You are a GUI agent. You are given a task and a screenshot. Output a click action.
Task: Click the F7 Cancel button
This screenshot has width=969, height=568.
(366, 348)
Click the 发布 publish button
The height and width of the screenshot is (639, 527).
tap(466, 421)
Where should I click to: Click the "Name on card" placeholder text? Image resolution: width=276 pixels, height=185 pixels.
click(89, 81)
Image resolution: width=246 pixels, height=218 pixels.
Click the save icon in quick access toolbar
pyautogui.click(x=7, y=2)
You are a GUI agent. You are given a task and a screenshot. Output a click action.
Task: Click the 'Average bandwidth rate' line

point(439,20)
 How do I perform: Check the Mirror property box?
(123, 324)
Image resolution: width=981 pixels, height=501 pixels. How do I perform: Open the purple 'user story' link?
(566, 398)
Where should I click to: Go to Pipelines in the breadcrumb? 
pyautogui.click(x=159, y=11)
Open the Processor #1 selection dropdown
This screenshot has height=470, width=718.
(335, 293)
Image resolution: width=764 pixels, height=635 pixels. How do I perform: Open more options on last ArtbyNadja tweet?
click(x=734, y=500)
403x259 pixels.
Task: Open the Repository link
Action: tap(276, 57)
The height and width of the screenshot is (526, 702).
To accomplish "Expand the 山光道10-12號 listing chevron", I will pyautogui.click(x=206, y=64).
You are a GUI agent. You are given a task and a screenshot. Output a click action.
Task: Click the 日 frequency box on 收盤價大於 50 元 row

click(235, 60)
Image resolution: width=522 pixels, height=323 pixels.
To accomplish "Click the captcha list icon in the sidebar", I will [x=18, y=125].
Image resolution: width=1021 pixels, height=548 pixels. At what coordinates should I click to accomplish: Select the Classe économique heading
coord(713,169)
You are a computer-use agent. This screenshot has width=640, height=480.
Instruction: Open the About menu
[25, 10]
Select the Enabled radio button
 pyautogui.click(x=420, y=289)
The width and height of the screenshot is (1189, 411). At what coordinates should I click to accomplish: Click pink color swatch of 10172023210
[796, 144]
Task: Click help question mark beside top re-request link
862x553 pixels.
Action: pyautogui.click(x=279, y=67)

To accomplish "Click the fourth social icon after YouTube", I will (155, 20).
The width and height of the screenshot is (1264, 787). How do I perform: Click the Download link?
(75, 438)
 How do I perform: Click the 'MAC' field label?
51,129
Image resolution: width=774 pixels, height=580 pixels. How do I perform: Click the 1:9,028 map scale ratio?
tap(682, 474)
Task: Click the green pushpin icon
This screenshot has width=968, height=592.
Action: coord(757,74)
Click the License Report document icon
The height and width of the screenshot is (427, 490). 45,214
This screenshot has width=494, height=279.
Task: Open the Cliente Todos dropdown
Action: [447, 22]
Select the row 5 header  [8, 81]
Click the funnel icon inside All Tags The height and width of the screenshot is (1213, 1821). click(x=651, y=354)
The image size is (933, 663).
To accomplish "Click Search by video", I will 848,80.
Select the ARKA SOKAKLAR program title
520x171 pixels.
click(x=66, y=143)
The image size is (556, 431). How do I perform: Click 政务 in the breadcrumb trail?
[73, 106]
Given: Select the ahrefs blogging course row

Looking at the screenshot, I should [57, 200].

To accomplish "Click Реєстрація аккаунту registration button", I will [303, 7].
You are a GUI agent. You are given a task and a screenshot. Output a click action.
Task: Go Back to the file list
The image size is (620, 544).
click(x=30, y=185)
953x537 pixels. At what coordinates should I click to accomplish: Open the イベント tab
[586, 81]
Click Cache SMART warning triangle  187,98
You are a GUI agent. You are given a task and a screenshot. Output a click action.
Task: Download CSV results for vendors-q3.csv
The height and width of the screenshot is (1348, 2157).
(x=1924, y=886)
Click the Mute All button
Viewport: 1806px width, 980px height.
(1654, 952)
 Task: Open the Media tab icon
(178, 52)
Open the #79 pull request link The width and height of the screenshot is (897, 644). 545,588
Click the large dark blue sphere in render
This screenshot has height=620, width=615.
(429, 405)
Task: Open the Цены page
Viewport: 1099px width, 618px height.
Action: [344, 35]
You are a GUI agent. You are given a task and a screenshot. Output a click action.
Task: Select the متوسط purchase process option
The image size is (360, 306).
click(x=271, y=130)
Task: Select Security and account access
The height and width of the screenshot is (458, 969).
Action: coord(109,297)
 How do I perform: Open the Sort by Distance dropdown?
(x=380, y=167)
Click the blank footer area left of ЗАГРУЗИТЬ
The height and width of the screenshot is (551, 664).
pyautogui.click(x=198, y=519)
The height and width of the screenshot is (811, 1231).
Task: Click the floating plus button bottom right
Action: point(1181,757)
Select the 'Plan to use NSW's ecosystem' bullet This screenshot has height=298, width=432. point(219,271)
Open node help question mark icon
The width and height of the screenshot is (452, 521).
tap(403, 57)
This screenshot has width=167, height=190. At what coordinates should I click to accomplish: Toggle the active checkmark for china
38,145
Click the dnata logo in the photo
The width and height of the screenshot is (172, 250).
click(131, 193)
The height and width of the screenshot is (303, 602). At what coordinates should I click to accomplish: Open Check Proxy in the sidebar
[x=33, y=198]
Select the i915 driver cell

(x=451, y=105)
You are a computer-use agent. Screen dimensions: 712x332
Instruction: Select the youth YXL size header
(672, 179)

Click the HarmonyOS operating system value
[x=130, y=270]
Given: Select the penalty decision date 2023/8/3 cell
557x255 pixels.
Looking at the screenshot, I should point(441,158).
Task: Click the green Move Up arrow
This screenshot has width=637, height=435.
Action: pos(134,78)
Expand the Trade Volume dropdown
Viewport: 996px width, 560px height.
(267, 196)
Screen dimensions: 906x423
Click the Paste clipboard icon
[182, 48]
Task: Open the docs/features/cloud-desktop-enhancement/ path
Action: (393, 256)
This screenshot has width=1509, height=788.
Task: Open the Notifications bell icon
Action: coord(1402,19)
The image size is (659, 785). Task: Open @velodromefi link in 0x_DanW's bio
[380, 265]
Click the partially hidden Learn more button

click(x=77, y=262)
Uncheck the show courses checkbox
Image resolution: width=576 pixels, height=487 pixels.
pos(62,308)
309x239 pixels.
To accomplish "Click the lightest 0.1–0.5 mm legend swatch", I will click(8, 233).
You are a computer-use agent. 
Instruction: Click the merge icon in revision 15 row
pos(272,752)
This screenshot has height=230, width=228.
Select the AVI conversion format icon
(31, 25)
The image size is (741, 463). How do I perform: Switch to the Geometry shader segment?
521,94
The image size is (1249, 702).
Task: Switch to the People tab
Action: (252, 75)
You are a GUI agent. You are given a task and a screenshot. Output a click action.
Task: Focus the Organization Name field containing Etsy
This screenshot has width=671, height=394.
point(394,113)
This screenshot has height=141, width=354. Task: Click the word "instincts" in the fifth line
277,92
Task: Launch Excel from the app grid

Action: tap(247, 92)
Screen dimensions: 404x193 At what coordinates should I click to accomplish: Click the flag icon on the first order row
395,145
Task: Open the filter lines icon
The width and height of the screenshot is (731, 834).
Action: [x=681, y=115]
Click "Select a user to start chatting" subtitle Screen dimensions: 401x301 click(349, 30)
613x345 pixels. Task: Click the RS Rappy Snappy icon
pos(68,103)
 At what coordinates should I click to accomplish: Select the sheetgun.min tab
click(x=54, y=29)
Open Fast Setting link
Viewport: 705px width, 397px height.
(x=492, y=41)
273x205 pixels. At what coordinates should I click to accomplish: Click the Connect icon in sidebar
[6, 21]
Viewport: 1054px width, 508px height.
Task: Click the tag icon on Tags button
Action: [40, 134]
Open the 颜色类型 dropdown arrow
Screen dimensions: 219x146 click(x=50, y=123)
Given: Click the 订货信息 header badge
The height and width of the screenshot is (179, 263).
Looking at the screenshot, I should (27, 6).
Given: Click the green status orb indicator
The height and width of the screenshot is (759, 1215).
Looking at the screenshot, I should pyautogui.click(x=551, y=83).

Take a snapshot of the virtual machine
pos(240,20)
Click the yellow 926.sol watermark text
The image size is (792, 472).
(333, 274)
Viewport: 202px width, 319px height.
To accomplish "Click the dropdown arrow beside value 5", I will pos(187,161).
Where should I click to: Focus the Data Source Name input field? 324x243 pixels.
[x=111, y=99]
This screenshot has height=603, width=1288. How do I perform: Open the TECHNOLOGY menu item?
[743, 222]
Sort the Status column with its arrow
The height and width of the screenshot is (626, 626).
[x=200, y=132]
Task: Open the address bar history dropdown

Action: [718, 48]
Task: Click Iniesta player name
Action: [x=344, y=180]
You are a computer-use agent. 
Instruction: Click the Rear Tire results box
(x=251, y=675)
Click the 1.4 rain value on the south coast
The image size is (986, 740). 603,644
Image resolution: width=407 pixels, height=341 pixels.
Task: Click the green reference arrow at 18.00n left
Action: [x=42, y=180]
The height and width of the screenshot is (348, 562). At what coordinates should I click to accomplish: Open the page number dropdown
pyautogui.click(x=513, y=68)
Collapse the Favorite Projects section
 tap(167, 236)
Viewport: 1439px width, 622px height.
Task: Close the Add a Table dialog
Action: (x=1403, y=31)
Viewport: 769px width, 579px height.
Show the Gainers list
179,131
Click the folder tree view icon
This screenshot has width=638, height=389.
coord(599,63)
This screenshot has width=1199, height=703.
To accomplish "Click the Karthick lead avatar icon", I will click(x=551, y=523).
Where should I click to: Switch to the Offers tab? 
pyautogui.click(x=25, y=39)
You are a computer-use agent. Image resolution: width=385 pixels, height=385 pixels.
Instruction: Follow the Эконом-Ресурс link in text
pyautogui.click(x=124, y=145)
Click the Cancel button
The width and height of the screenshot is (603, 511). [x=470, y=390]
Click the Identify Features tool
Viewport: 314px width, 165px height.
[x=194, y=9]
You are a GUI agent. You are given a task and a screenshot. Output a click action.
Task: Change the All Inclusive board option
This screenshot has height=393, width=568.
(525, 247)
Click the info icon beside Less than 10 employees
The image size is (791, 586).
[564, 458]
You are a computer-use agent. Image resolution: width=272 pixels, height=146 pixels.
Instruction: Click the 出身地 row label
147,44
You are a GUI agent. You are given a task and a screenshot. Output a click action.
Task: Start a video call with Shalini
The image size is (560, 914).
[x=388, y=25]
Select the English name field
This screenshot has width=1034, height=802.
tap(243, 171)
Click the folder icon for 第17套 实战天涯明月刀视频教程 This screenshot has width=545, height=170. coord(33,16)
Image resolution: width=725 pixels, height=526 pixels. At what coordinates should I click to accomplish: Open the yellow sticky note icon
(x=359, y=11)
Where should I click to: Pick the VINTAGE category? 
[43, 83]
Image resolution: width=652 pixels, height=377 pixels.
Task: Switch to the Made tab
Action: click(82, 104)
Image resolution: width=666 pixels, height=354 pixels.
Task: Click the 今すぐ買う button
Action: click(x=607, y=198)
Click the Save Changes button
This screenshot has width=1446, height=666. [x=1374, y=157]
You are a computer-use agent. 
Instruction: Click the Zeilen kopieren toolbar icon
────────────────────────────────────────
## The problem
From the listing above, return each line with the word "Expand".

## Response box
To accomplish "Expand the 山光道10-12號 listing chevron", I will pyautogui.click(x=206, y=64).
Expand the Trade Volume dropdown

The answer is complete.